The Kalman filter is applied when all measurements (accelerations in this case) are equal to the true value plus the measurement error. Measurement error is the noise of the process. In order for the original Kalman filter to be applied, the noise must be normally distributed, that is, sometimes the error will be positive, sometimes negative and on average equal to zero.

If you sharply hold your Android phone back and forth, there will be great acceleration. I suggest recording the readings of the accelerometer in this kind of action and looking through the eyes to see if the readings seem to be really affected by some normally distributed process noise. I assume that the answer is no, i.e. I expect that their readings when plotting on the chart will be smooth. But if they are not smooth, a Kalman filter may be useful.

If you are trying to use the accelerometer readings to determine your location, I think your project is doomed to failure. Acceleration is a second derivative of position with respect to time, and I have never heard that anyone can integrate readings with sufficient accuracy to be useful.

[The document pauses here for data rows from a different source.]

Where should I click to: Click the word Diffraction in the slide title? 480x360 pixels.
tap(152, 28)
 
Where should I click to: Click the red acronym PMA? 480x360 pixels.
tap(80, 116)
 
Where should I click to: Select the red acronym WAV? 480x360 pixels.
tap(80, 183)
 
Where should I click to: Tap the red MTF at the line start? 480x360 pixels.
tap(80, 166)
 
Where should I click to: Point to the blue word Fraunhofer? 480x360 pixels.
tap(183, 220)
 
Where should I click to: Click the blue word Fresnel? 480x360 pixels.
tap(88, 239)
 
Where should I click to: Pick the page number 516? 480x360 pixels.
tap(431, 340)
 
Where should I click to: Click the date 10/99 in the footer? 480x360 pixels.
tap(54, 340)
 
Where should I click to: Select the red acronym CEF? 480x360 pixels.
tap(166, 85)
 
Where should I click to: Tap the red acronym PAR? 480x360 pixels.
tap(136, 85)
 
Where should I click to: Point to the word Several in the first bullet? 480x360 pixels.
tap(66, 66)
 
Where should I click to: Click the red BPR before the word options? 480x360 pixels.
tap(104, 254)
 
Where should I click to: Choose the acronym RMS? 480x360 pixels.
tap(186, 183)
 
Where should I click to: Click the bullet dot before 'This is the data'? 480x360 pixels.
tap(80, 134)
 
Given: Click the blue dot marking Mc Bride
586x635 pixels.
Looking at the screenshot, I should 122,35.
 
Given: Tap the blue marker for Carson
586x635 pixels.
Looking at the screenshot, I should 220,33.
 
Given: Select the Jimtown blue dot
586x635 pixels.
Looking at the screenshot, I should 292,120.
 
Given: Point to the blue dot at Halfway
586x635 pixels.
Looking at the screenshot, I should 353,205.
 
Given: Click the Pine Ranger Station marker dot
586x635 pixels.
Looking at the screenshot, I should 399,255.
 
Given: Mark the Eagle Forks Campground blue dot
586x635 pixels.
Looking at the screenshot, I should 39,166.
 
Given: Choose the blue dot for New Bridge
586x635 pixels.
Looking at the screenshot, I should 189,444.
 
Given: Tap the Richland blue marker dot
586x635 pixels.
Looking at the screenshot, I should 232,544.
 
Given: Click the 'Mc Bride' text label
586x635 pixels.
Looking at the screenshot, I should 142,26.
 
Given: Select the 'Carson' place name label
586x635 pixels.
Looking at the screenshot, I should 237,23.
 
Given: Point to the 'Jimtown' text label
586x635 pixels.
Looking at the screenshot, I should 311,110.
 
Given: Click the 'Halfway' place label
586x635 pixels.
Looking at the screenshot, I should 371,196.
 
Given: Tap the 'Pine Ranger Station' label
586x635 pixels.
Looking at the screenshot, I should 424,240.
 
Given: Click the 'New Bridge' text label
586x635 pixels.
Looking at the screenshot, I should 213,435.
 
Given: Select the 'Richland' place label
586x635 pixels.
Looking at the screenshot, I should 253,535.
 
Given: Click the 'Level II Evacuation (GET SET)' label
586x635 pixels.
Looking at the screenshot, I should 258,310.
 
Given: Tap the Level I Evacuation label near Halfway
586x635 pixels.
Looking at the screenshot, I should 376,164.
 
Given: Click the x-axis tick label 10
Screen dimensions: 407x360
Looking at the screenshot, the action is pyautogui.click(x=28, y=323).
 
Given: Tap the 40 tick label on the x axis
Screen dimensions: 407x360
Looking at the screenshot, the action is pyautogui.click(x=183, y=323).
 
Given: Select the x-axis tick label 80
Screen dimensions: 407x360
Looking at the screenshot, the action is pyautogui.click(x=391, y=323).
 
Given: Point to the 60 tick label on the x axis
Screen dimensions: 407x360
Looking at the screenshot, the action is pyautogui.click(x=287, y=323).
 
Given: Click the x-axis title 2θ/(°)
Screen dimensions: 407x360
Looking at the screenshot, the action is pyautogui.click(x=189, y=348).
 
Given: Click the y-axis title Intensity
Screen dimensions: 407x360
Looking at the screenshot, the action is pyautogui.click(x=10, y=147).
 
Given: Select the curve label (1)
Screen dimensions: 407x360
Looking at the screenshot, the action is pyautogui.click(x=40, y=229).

I have successfully applied the Kalman filter to GPS readings on my Android phone to improve my location estimation. See Smooth GPS data for a code that uses the Kalman filter for this. Subsequently, I wondered if speed and possibly acceleration data could be used to improve location estimates. Although I never followed this idea, see https://dsp.stackexchange.com/questions/8860/more-on-kalman-filter-for-position-and-velocity for the math that I considered when using.

The optimal way to use all sensor inputs (GPS, accelerometer, gyroscope, etc.) to get a good location estimate is a very difficult (and interesting) problem. To find out more, the key phrase for your search is “Sensor Merging”. There is an old youtube video on this subject at http://www.youtube.com/watch?v=C7JQ7Rpwn2k .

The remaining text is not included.